Give Candies

• 時間限制： 1000ms         記憶體限制： 65536K

There are N children in kindergarten. Miss Li bought them N candies. To make the process more interesting, Miss Li comes up with the rule: All the children line up according to their student number (1...N), and each time a child is invited, Miss Li randomly gives him some candies (at least one). The process goes on until there is no candy.

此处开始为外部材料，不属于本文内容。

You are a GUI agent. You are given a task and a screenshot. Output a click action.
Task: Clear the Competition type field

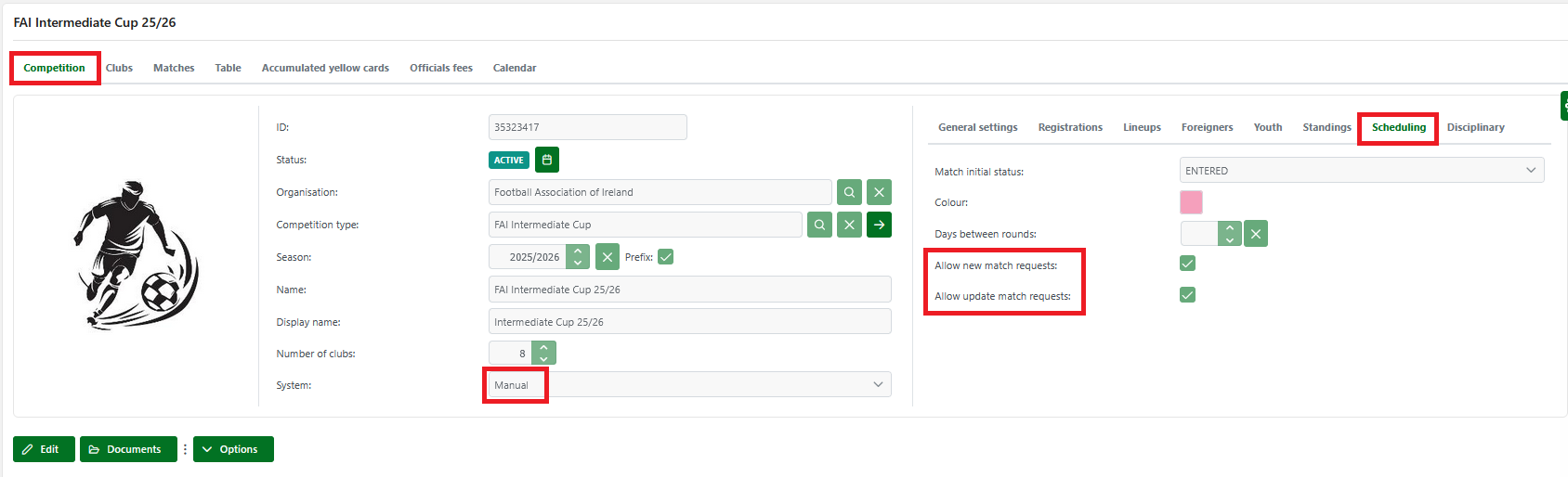coord(849,225)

Miss Li wants to know how many possible different distribution results are there.

Input

The first line contains an integer T, the number of test case.

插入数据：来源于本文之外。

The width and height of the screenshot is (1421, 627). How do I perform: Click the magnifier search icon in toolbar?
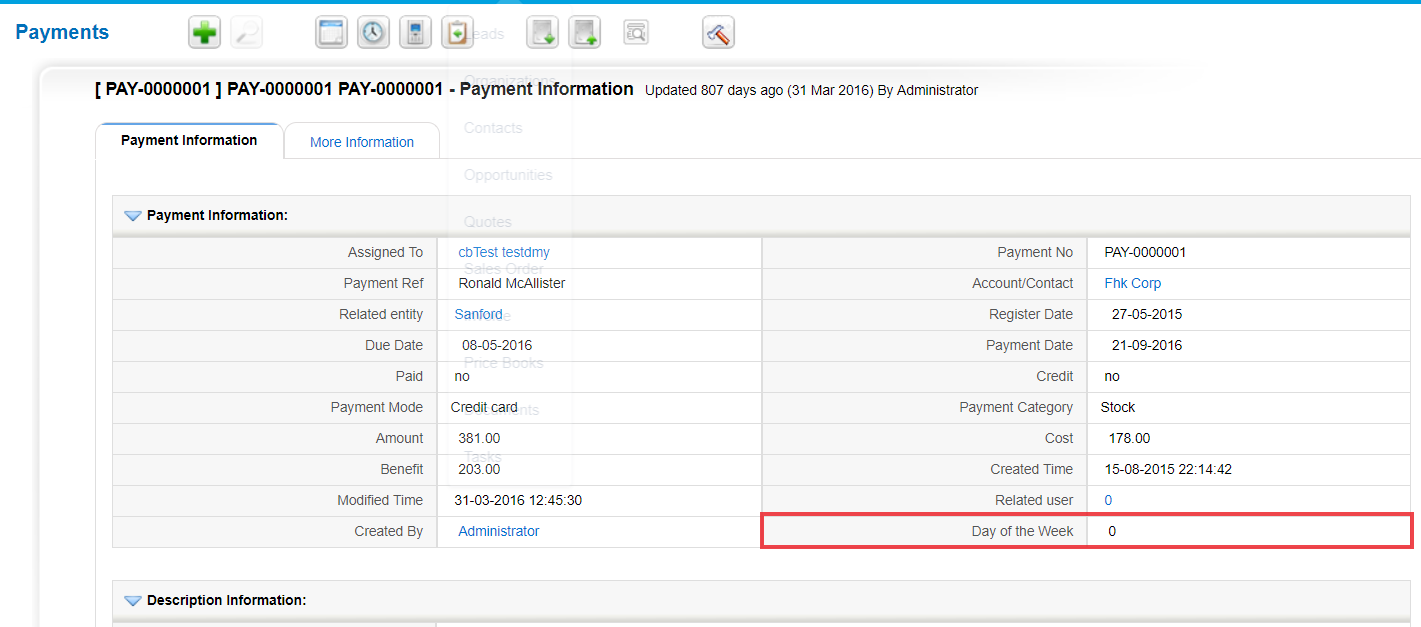[x=246, y=33]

The next T lines, each contains an integer N.

1≤T≤100

1≤N≤10^100000

Output

For each test case output the number of possible results (mod 1000000007).

樣例輸入

1
4

樣例輸出

8

思路：題目經過分析，答案就為計算2^(n-1)%mod的值即可，當n很大時，最大為10^100000,求2^n%mod   費馬小定理求解，即有 2^n%mod=(2^(n%(mod-1))%mod; 

AC程式碼：

//當n很大時，最大為10^100000,求2^n%mod   費馬小定理求解
//即有 2^n%mod=(2^(n%(mod-1))%mod; 
#include<iostream>
#include<cstring>
#include<cstdio>
using namespace std;
typedef long long ll;
const ll mod=1000000007;
string s;
ll a[100010];
ll mod_pow(ll x,ll n){
    if(n==0) return 1;
    ll res=mod_pow(x*x%mod,n/2);
    if(n&1) res=res*x%mod;
    return res;
}
ll fun(ll k){
	ll sum=0;
	for(ll i=1;i<=k;i++){
		sum=(sum*10+a[i])%(mod-1);
	}
	return sum;
}
int main(){
	int t;
	cin>>t;
	while(t--){
		cin>>s;
		ll k=s.size();
		for(ll i=0;i<k;i++){
			a[i+1]=s[i]-'0';
		}
		ll n=fun(k);
		cout<<mod_pow(2,n-1)<<endl;
	}
	return 0;
}